I'm not sure if they will be of any help, but I thought I'd post them anyway....


----------



## Dog (Sep 26, 2006)

Thank Rick! There is also this link: 
"SORRY HAD TO REMOVE THE LINK AN ERROR CAME UP"
"LET'S TRY THIS LINK AGAIN": http://www.paw-rescue.org/PAW/PETTIPS/DogTip_PoopEating.php

_I cannot relate the statements in the above link (or yours Rick - which state pretty much the same things) to Amber as, as far as we are concerned, we are doing all the things highlighted in the following summary:

* In summary, the steps to stopping poop-eating are: feed a complete, nutrient-packed and balanced diet; provide lots of exercise, playtime and interaction; keep living spaces, crates, kennels and yard clean; avoid confining the dog for long periods of time; and take him to your veterinarian for a health checkup. _

If we are unfortunate and Amber decide to start eating her poo again I will use the clicker training. Leave the poo out there and keep a close eye on her. When she goes near it shout a lound NO and as she goes away from the poo reward with praise/and why not a little bit of cheese!!! (then pick up the poo - which we have always done but when she was 3 months old and on the wrong food we used to get 8-10 a day so we missed a couple - but now she is regular like clock work).
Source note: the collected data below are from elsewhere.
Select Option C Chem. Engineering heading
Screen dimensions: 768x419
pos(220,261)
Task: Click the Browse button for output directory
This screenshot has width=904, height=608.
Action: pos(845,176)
I might even try to add pineapple or pumpkin to her feed (relunctant at the moment as I fear if we start that now she might want this for ever - her food is already very expensive).


----------



## RickGibbs (Dec 16, 2005)

I agree with that. Samson loves pineapple, and I sure don't want him "expecting" that all the time...
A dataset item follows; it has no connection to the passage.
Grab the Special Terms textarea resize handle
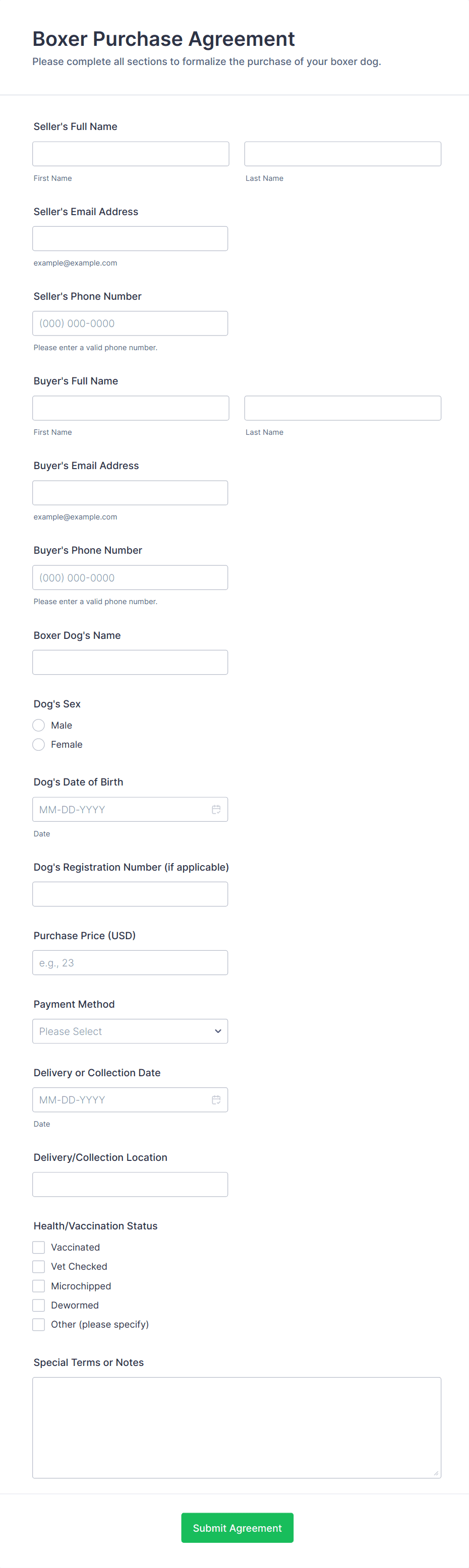The width and height of the screenshot is (469, 1568). click(x=436, y=1473)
Samson isn't left unattended in the yard much, so he wouldn't have time to eat anything he shouldn't be eating. But I know there are many allow their dogs to play outside alone. I just worry about him getting out (I think he knows how to open the gate.....and having forgetful kids don't help, since there's been times they leave a gate unlatch). One of my biggest fears in regards to Samson is him getting out and getting hit by a car......


----------



## Dog (Sep 26, 2006)

I understand your concern about Samson! 

Luckily we have a small BACK garden (away from cars) with 5-6ft fences all around and our kitchen door is always open when Amber is out there (this photo was taken from our kitchen door).









As we live in London we, on the other hand, fear from "people poisining dogs" by simply throwing something contaminated over the fence. This is why Amber is always under supervision. 
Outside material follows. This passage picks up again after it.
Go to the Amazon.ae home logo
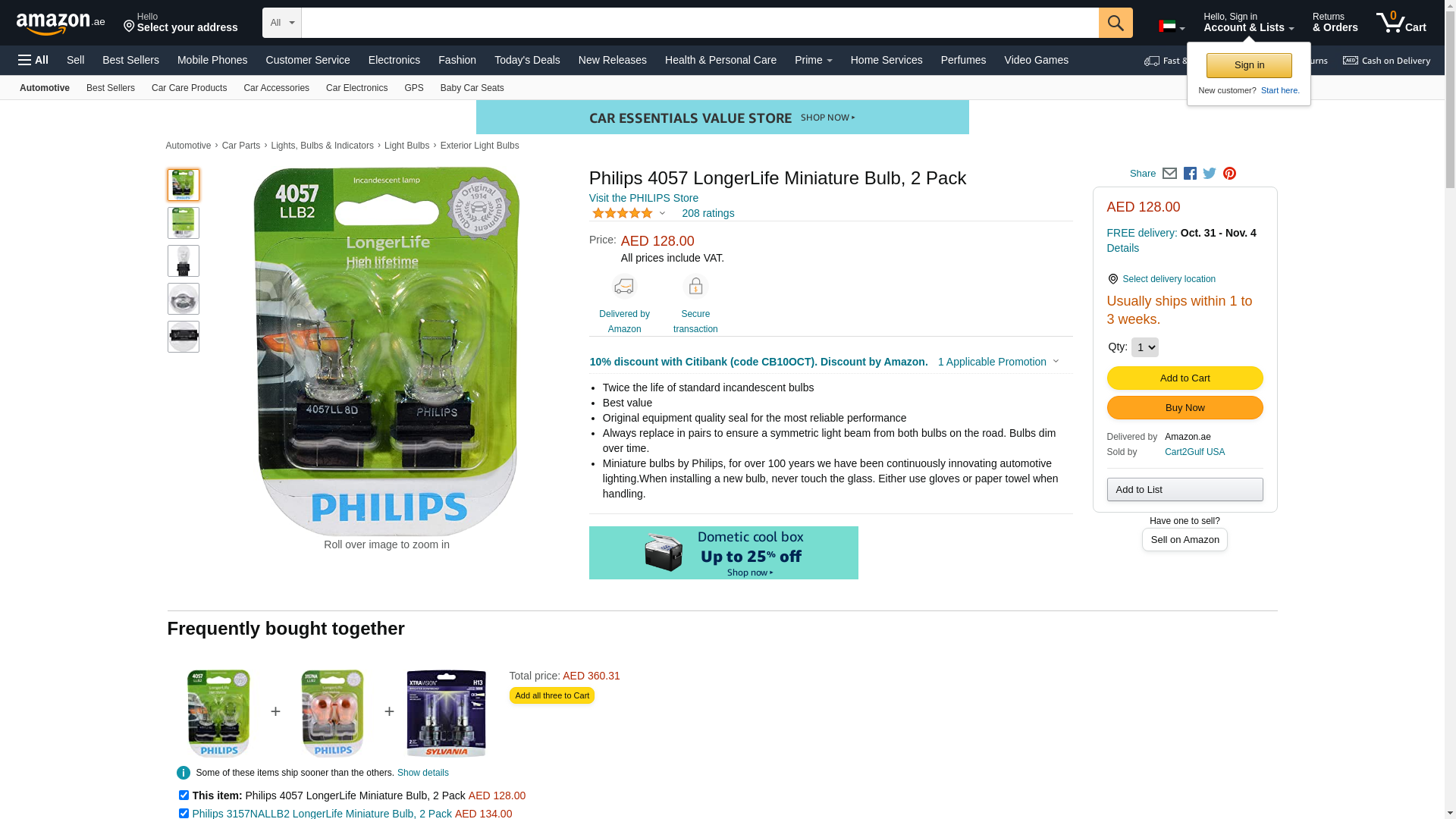 click(61, 23)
Mind you for a GR she is turning out to be a good guard dog - boy you can hear her if someone approaches from either directions.


----------



## RickGibbs (Dec 16, 2005)

Shirley said:


> Mind you for a GR she is turning out to be a good guard dog - boy you can hear her if someone approaches from either directions.


Samson can _sound_ like a guard dog, but he clearly sees anyone approaching as either a playmate or someone who can pet him....


----------



## Dog (Sep 26, 2006)

OK Rick,

If we have moved on to Amber's safety now, I can assure you that no one can come near her or pet her (FENCES!) in our safe garden.

The only time peting is allowed from strangers/local people is during daily walks, weekend park visits and when friends/family/relatives are around (therefore invited in our home).

What can I say she is SAFEPROOF.. That has never been an issue (sorry if I confused you in any way! I guess people relate "dogs eating stool" to inexperienced owners who leaves their dogs out all day long in the garden and close all doors... This is not always the case... otherwise we wouldn't be talking about it on a forum and take our dog to the vet every two weeks)


----------



## RickGibbs (Dec 16, 2005)

Shirley said:


> (sorry if I confused you in any way! I guess people relate "dogs eating stool" to inexperienced owners who leaves their dogs out all day long in the garden and close all doors... This is not always the case... otherwise we wouldn't be talking about it on a forum and take our dog to the vet every two weeks)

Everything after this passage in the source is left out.